Thanks for the various comments. I do know that I'm repeating a pattern at times. And T is trying to work with me on that. I know I'm less likely to post about these sessions, but we do spend a lot of time talking about stuff from my childhood, particularly my relationship with my parents, and how that affected me. And ways to try to move forward from that. It was the main topic this past Thursday, for example.
I think, for me, with this T in particular, he's less demonstrative about caring. It can be difficult for me to accept that people care about me, particularly someone with whom I've shared so many negative and dark parts of myself. So it's like part of me wants him to prove that caring in a way, by words, actions, etc. But as I said to T earlier this week, I think part of what he's doing (whether intentionally or unintentionally) is to teach me to accept caring that comes in a form that's not exactly what I'm looking for. T thought that was a good observation. I think I'm doing that better lately regarding H, for example.
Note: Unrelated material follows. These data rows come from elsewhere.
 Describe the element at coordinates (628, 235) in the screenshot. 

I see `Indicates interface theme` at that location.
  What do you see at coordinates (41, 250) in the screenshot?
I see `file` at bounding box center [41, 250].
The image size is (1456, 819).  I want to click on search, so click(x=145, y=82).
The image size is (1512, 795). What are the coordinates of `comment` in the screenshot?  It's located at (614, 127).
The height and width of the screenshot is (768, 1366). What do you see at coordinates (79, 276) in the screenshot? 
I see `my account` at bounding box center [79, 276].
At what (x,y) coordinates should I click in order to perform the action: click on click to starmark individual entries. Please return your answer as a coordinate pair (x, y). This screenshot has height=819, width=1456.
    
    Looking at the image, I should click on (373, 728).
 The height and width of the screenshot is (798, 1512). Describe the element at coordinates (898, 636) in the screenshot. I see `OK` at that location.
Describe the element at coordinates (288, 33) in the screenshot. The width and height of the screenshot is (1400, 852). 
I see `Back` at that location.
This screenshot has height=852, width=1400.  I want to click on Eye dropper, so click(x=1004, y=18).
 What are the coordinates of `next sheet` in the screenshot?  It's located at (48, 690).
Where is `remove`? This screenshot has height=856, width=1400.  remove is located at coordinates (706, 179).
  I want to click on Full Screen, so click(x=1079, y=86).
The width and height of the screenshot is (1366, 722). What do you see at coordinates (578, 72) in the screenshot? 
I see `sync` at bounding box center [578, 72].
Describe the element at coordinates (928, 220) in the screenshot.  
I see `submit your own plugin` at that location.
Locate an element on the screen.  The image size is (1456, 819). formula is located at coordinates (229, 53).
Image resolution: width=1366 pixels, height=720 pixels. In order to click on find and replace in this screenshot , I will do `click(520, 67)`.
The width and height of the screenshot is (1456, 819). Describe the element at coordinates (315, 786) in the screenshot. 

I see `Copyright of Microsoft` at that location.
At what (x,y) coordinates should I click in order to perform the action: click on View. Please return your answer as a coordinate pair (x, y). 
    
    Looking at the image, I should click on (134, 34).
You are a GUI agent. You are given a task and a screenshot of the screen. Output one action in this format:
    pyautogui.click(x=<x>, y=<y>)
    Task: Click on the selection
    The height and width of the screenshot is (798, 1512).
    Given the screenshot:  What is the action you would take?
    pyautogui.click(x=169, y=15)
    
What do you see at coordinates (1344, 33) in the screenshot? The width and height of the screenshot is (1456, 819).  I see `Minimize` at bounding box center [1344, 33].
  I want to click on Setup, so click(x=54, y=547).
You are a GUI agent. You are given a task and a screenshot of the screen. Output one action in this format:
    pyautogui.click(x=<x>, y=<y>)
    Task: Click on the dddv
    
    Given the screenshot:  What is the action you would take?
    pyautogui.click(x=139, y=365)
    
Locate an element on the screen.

And in T talking to me about how much thought he puts into my therapy, that shows he really cares, probably moreso than him saying "I care about you" or choosing to stand at a time when I'd want him to. (With my paying at the beginning now, he does stand to shake my hand and see me out at the end now.)
I do think that, in addition to my parents, some of this comes from my experience with ex-MC, too. Because he generally did give me what I wanted (with a couple exceptions) and seemed accept things I said and did that, in retrospect, he probably should not have accepted (I mentioned this to T recently as well). It felt good at the time, but also didn't really teach me anything--except perhaps to push him more and see what else he'd accept. The fact that he was so outwardly caring--perhaps even over the top in some ways (though that's his style--T, who knows him, said he tends to seem *too* happy to see people)--for so long, then ultimately getting rejected on some level by him... I think that makes it more difficult to accept T's more quiet, subtle displays of caring. Like, ex-MC accepted nearly everything and was so obvious in his caring, yet he rejected me. So if T is much less outward about his caring and also lets me know when things I do/say bother or upset him (things ex-MC likely would have accepted, even if they did in fact bother him), then my mind jumps to "he doesn't care as much and of course will end up rejecting me, too." And feeling rejected over the standing thing, for example, also called back past rejections from authority figures. Which is why I told T that I knew it wasn't all about him, while he seemed to think it was?
Will add more about Tuesday's conversation in a separate post, as I feel this one has gotten sorta long and rambling.
OK, ETA: I do think working through these conflicts with my T has therapeutic value with effects outside just the therapeutic relationship. He's helping me learn ways to handle conflict and how other people might react to me. And he's being honest with me in ways that others might not (he's talked about doing this, including trying to give me a sense of how others react). So I don't feel these conflicts are wasting valuable therapy time, but, in fact, perhaps are teaching me more than if we just talked about how I handle conflict and wanting things from people that they might not be willing to give. Kind of that whole "the relationship is the work" idea, even though that generally isn't how he practices therapy (though he seems to understand how talking through these things helps me and isn't a waste of time).